───── INFORMATION SUPPLIED ─────
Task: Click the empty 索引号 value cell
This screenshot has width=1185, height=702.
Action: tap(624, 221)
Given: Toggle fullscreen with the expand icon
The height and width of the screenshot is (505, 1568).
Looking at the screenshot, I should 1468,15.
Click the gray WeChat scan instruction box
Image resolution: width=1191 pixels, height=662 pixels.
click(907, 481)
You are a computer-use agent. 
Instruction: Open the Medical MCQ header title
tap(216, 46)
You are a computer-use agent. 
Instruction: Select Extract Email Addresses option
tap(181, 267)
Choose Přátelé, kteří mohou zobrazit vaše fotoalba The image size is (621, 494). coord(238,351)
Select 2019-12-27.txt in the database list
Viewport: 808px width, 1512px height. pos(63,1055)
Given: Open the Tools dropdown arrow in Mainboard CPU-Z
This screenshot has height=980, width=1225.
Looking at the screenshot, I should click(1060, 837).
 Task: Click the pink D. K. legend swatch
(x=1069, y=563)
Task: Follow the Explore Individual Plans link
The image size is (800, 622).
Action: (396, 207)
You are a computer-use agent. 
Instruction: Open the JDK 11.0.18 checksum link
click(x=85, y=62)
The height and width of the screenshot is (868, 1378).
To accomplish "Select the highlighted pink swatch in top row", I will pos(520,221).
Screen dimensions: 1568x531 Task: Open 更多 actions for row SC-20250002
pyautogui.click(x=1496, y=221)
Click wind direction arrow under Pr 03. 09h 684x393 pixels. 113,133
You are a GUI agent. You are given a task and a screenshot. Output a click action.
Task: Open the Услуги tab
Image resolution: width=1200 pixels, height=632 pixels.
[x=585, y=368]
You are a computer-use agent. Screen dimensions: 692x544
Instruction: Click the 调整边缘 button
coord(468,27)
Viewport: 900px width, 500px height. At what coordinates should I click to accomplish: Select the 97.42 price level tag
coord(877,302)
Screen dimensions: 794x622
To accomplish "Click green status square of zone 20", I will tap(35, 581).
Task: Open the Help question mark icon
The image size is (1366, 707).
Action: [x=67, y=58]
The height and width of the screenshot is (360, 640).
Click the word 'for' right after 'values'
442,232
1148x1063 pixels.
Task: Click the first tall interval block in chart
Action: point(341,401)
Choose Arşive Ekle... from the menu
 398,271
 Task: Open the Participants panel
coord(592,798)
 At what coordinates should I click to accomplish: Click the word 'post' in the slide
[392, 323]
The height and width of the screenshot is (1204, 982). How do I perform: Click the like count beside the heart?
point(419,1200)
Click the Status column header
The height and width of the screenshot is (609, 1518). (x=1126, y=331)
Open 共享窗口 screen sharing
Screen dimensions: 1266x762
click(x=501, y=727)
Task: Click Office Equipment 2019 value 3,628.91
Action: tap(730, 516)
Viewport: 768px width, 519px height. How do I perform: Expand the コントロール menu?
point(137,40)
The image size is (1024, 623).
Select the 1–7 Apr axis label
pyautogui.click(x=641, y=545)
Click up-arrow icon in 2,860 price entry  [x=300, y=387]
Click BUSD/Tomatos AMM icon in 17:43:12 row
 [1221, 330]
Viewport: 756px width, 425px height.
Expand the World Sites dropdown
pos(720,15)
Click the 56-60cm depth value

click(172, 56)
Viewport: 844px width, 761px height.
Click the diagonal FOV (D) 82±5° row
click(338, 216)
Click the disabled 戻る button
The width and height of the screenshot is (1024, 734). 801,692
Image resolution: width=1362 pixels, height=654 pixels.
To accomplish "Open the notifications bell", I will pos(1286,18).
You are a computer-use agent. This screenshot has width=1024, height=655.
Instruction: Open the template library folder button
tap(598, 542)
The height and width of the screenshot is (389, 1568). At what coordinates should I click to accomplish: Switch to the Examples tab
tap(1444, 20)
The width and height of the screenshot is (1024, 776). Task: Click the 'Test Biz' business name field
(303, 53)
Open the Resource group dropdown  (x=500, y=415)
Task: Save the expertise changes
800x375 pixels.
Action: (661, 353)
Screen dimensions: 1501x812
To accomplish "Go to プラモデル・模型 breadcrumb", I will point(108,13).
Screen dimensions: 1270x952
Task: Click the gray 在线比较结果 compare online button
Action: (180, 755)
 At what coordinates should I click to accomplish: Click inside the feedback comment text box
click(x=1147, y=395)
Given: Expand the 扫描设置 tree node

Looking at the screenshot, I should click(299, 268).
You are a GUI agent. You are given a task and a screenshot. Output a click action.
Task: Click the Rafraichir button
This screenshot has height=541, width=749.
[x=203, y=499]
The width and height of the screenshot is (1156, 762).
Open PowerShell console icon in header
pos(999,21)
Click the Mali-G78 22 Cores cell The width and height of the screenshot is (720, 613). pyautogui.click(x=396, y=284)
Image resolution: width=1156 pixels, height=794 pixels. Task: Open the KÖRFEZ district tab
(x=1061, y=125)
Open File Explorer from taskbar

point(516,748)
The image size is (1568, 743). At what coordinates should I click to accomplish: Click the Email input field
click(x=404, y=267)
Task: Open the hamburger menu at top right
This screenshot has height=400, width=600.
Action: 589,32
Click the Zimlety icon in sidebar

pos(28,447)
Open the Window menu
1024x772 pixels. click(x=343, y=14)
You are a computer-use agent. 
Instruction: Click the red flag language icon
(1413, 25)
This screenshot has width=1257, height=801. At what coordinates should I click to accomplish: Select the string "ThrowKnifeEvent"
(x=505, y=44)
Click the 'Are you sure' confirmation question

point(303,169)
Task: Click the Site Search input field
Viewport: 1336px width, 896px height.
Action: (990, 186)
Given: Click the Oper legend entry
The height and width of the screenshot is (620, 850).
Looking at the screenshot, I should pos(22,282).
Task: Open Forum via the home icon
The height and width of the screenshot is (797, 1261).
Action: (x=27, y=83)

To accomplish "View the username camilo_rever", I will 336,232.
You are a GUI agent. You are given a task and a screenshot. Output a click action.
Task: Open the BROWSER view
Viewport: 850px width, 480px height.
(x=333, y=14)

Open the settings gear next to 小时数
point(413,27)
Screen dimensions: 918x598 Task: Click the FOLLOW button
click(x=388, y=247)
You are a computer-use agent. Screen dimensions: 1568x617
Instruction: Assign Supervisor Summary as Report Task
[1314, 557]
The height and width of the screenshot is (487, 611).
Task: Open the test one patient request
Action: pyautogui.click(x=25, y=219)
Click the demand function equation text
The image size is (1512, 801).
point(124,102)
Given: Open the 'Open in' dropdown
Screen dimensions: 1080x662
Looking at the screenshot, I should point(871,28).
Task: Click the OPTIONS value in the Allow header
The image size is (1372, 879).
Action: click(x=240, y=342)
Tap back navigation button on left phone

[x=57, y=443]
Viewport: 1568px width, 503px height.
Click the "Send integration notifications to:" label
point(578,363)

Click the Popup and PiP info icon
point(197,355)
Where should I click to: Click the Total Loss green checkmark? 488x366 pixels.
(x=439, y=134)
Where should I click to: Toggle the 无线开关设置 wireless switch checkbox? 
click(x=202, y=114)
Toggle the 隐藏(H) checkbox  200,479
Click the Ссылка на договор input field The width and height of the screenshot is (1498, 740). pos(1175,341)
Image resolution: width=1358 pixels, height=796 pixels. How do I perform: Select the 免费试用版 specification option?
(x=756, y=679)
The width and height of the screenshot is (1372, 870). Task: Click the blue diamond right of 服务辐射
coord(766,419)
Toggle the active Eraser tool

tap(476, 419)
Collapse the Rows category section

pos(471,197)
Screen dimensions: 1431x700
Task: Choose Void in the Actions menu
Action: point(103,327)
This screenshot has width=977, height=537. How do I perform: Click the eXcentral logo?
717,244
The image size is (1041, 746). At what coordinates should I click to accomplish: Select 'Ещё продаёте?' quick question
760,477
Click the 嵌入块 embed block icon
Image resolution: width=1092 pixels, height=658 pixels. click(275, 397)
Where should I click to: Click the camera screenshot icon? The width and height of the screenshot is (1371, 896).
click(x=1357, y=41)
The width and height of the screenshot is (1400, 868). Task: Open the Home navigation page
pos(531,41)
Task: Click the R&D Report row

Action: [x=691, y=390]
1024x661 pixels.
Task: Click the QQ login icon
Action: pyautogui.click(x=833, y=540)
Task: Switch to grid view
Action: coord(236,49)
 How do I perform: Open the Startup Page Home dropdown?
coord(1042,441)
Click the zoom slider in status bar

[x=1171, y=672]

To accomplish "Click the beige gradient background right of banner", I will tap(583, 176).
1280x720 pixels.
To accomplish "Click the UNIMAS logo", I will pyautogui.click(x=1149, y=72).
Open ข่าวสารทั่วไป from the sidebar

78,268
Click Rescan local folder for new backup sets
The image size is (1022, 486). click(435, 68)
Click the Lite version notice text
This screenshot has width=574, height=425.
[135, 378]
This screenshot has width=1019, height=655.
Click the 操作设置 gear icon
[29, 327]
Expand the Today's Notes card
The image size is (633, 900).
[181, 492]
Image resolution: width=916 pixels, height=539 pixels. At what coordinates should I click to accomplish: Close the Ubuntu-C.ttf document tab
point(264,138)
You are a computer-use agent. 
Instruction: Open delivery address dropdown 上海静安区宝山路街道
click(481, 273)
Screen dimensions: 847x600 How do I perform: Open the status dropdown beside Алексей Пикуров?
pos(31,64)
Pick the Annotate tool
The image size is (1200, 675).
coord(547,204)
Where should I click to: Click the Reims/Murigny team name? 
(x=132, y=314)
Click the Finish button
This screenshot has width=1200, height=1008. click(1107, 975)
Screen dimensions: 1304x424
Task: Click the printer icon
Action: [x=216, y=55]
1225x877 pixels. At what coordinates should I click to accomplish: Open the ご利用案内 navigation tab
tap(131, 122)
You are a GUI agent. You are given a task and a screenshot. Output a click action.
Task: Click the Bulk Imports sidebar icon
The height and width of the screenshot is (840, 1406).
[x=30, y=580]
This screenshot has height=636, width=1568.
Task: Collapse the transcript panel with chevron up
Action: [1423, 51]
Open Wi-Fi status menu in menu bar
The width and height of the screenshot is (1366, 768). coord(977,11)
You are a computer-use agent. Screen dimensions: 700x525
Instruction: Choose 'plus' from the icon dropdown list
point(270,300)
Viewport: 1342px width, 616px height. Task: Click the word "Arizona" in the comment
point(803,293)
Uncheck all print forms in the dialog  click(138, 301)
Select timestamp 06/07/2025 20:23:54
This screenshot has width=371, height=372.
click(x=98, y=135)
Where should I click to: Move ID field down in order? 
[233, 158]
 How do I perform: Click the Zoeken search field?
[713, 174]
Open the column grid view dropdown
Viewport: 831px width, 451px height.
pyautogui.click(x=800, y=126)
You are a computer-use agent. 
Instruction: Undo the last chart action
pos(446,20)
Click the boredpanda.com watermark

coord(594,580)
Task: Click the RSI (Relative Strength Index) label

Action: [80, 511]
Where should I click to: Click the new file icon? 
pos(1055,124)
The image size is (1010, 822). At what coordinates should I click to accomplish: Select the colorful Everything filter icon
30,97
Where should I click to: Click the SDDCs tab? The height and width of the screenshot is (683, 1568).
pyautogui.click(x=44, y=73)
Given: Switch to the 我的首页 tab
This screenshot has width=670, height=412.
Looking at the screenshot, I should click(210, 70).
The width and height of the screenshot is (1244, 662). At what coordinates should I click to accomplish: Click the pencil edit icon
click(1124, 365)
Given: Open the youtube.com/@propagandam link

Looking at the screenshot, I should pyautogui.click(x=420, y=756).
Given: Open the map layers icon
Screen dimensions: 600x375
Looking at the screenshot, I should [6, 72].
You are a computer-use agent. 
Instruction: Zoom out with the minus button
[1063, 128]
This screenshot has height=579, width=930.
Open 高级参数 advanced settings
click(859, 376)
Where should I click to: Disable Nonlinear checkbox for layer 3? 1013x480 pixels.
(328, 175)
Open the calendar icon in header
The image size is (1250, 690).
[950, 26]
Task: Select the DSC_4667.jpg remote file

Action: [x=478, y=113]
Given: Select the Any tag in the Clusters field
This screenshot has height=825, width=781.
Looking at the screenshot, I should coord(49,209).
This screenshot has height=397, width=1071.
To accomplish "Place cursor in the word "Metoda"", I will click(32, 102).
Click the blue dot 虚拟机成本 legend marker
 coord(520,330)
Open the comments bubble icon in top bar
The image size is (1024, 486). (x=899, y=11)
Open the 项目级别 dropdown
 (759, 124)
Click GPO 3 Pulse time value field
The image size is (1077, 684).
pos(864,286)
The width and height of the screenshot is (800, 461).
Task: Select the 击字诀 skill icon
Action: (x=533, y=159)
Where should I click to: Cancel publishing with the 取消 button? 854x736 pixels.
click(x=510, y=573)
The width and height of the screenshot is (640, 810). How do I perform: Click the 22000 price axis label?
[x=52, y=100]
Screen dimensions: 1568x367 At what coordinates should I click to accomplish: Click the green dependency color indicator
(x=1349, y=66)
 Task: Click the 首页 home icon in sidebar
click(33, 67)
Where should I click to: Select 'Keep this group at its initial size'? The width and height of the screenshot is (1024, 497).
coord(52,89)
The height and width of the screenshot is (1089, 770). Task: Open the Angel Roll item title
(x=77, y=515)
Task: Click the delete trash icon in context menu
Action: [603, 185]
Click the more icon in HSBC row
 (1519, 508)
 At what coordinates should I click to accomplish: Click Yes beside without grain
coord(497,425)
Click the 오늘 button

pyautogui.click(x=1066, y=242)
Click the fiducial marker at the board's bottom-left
─────
#### [WHAT TO PRODUCE]
How many lines of the records contain "cell"? Answer with the number only.

#### [SOLUTION TO THIS PROBLEM]
2